*What you need to do:*
Copy all the lines of the data that include the word "link".

[Data records]
========================================

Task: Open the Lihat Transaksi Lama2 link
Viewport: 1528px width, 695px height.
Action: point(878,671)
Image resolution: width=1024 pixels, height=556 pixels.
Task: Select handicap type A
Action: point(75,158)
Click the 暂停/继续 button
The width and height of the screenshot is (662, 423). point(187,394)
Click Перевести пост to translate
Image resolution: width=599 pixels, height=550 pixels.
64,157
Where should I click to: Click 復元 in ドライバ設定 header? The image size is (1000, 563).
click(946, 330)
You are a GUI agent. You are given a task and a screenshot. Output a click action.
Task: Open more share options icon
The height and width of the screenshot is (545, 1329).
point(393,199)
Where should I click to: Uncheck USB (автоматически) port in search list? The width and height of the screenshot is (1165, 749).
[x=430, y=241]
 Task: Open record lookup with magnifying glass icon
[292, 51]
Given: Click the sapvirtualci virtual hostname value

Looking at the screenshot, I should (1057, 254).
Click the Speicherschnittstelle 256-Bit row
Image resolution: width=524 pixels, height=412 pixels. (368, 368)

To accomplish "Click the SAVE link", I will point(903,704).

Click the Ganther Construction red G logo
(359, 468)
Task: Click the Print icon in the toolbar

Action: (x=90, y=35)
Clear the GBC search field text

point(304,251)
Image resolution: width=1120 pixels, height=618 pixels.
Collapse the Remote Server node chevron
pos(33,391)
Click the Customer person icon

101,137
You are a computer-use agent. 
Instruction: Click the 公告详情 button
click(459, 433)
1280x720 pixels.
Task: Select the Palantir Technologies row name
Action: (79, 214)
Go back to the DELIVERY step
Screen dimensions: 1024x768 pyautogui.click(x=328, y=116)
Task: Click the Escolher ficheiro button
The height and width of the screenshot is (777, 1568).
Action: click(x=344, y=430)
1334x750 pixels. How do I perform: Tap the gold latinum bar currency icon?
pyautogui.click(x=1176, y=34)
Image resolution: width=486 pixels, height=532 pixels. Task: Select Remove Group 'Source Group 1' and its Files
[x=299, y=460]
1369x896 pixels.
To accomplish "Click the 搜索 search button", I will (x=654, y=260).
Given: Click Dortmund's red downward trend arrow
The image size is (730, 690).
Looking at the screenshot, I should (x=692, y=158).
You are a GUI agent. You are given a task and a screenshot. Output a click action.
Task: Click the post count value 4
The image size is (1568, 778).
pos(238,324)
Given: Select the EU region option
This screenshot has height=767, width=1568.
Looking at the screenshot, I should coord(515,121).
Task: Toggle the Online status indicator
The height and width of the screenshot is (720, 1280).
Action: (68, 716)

========================================

*Task output:*
Task: Open the Lihat Transaksi Lama2 link
To accomplish "Click the SAVE link", I will point(903,704).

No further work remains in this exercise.